We will continue to keep you informed as things develop.
Sincerely,
Ronald Bernstein Director, Intrade
May 20, 2013
Intrade is now processing withdrawals for all customers—including US account holders. You can log into your account and request a withdrawal on the My Intrade page of the website. Please note that at this time we are processing withdrawals by bank wire only—we are not processing withdrawals by check or any other method of payment.
For more information on withdrawing the balance of your Intrade please see these FAQ’s. If you have any further questions please send an email to accountservices@intrade.com.
May 6, 2013
We have begun processing withdrawals for the account holders who agreed to forbearance. On Wednesday, May 8th, we will begin processing withdrawals for all non-US accounts. On Wednesday you will be able to log into your account and request a withdrawal on the My Intrade page of the website. Please note that at this time we are processing withdrawals by bank wire only—we are not processing check withdrawals.
On Monday, May 20th, we will resume processing withdrawals from US accounts. Full details on how US customers can withdraw their funds will be published on the Intrade homepage closer to the time.

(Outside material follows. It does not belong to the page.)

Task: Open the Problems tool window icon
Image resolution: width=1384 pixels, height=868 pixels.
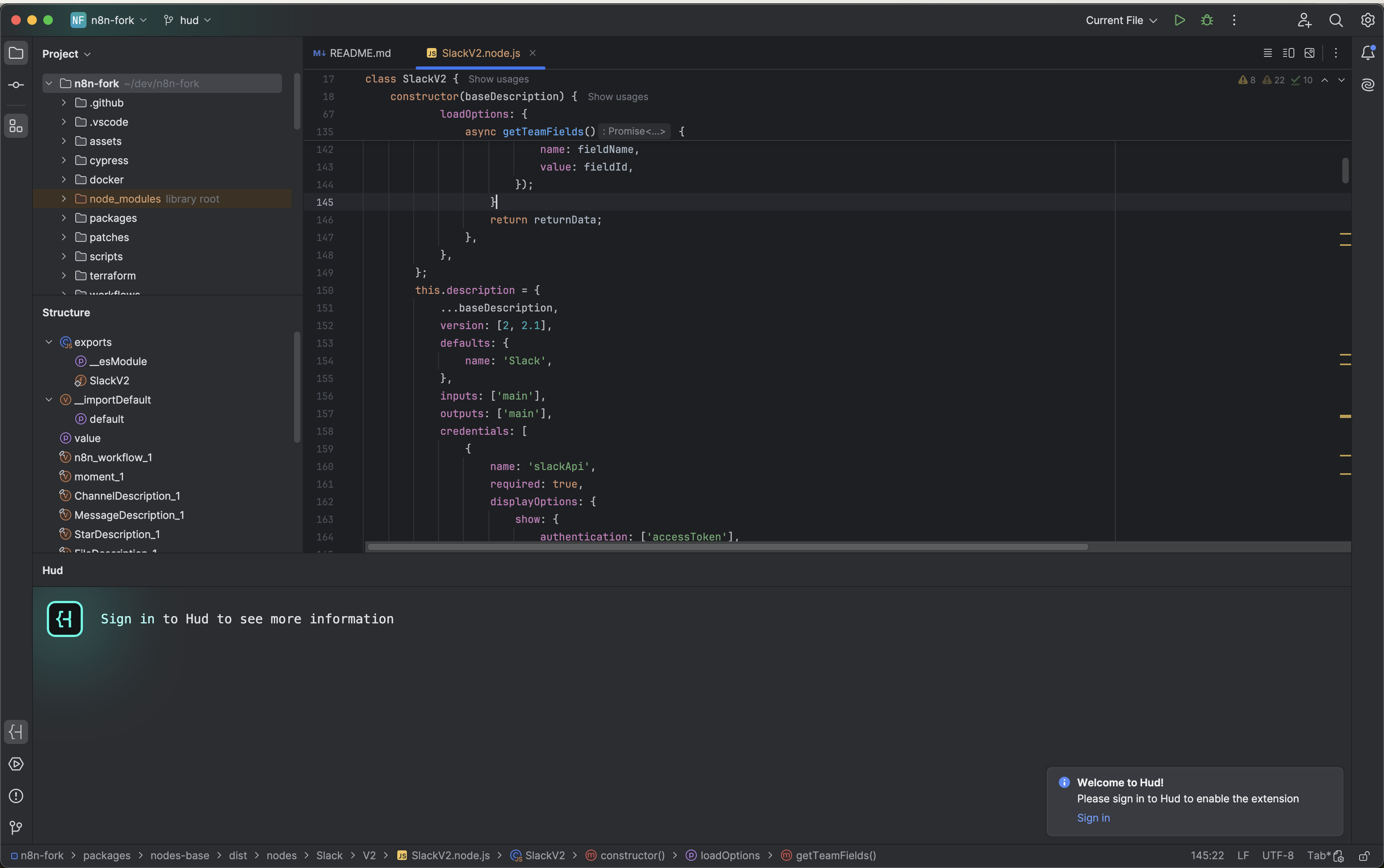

These dates have been set based on the expected number of withdrawals and the resources available to process these requests. Depending on the number of withdrawal requests received, Intrade reserves the right to extend these dates if required. Please keep an eye on the Intrade homepage for further updates.
April 30, 2013
As of the close of business on April 29th, 2013, Intrade has received agreements of forbearance with certain members in an amount sufficient to allow the Company to remain solvent.

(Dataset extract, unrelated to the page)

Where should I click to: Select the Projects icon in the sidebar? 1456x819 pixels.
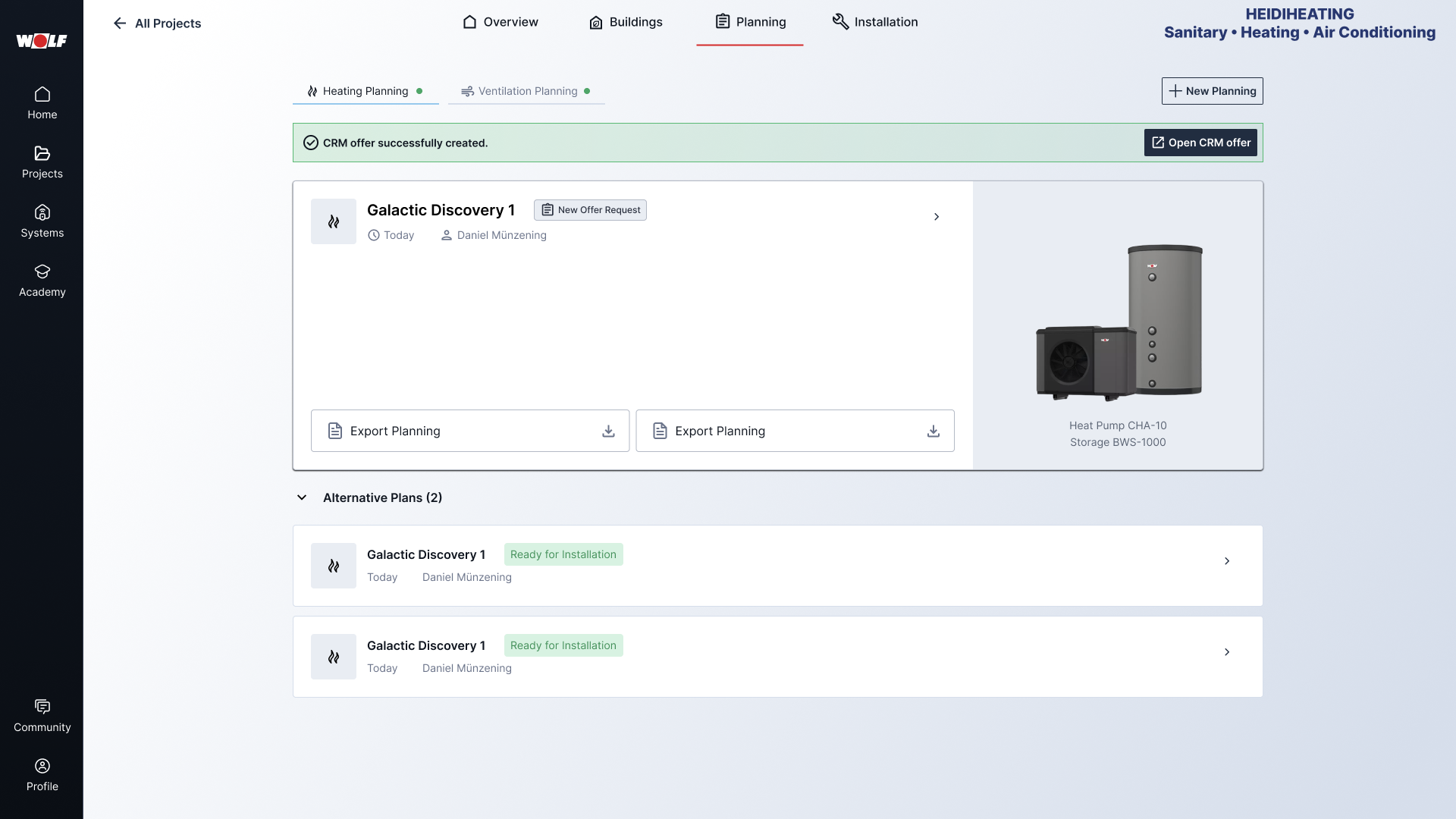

In the next few days, instructions will be provided accordingly so that members’ non-waived funds may be returned as quickly as possible. We expect to begin processing withdrawals on Thursday, May 2, 2013.
We are deeply appreciative of your expressions of support, as we now turn our attention to the pursuit of restitution of all member funds. Thank You.
Sincerely,
Ronald Bernstein Director, Intrade
April 22, 2013
Since April 5, 2013, we have been working on the creation of a forbearance agreement with Members that, if accepted in a sufficient amount, would allow the Company to remain solvent; to immediately pay Members at least 50% of their settled account balances; and to prosecute various legal claims against parties we believe have harmed the Company.
At this time, we are very close to achieving the required acceptance. As such, it has been determined that the most responsible action is to extend the deadline previously established to allow time to complete discussions with some Members who have not yet conclusively resolved to accept the forbearance arrangement. It is our hope that their agreement now will help us achieve the required total amount.
Please note that even partial re-payments of member funds could not begin until it has been confirmed that sufficient funds in aggregate have been agreed to be waived.
In addition to these efforts, we have been engaged in serious discussions with at least one investment firm about investment into and/or partnership with Intrade. Any arrangement contemplated by a new transaction would only be considered by the Company if it preserved AT LEAST the benefits of the terms of the currently proposed forbearance arrangement. Our discussions also include the possibility of no forbearance by members, with some contingencies.
In the very near future, we hope to announce either 1/ the accomplishment of forbearance agreements in a sufficient amount to allow partial repayments of member funds, or 2/ the relevant terms of a proposed transaction involving the Company which would be of greater benefit to our Members than the forbearance plan.
In the meantime, we will continue to explore every avenue we can to preserve and improve the situation for members.
We will provide a further update here no later than April 30, 2013.
Sincerely,
Ronald Bernstein Director, Intrade
It could also be something like violation of guidelines to protect against money laundering.
That also possible. They were very vague. I hope we can get a viable (even if not distributed, and hopefully not using bitcoins) replacement.